Our new game Awesomenauts is a lot more complex than Swords & Soldiers in every possible way, so we suddenly need to actually have a serious look at performance to get a good framerate on all platforms. Now while trying to optimise things, I found out that I had totally misunderstood an important part of how the videocard works.
I have read several books on programming real-time graphics (including the entire OpenGL Red Book), yet somehow I have never read about this. So when I found out, I spoke to a couple of other experienced graphics programmers, and it turned out most didn't know this either. So I guess quite a few of my readers will find this interesting. For those who already knew about this: why didn't anyone tell me?!?! ;)

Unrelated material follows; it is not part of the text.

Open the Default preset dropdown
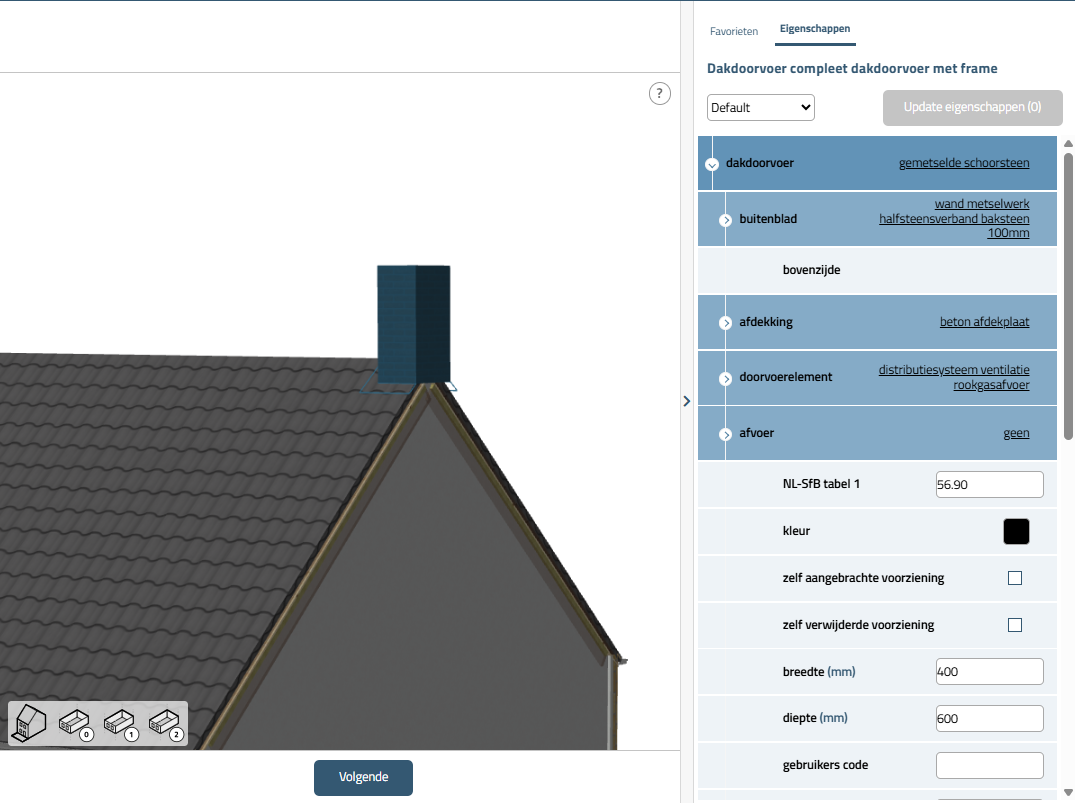 760,108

So what am I talking about? I always thought that the timing of a frame works like this:
So as soon as you start sending render calls to the videocard, the videocard starts processing them. However, the videocard usually cannot process these calls as fast as it receives them, so when all the calls for a frame have been received, the CPU waits for the videocard to finish, and then proceeds with the next frame.
This scheme is quite nasty, since it contains two periods of waiting: both the GPU and the CPU wait for each other at some point, simply doing nothing in the meanwhile. This wastes performance.
So I have build some timers in Awesomenauts and I saw that indeed the CPU was spending a lot of time waiting for the GPU in calls to things like SDL_GL_SwapBuffers. I tested this in all versions of our engine, so on the Playstation 3, the Xbox 360 and the PC, and this happened on each platform.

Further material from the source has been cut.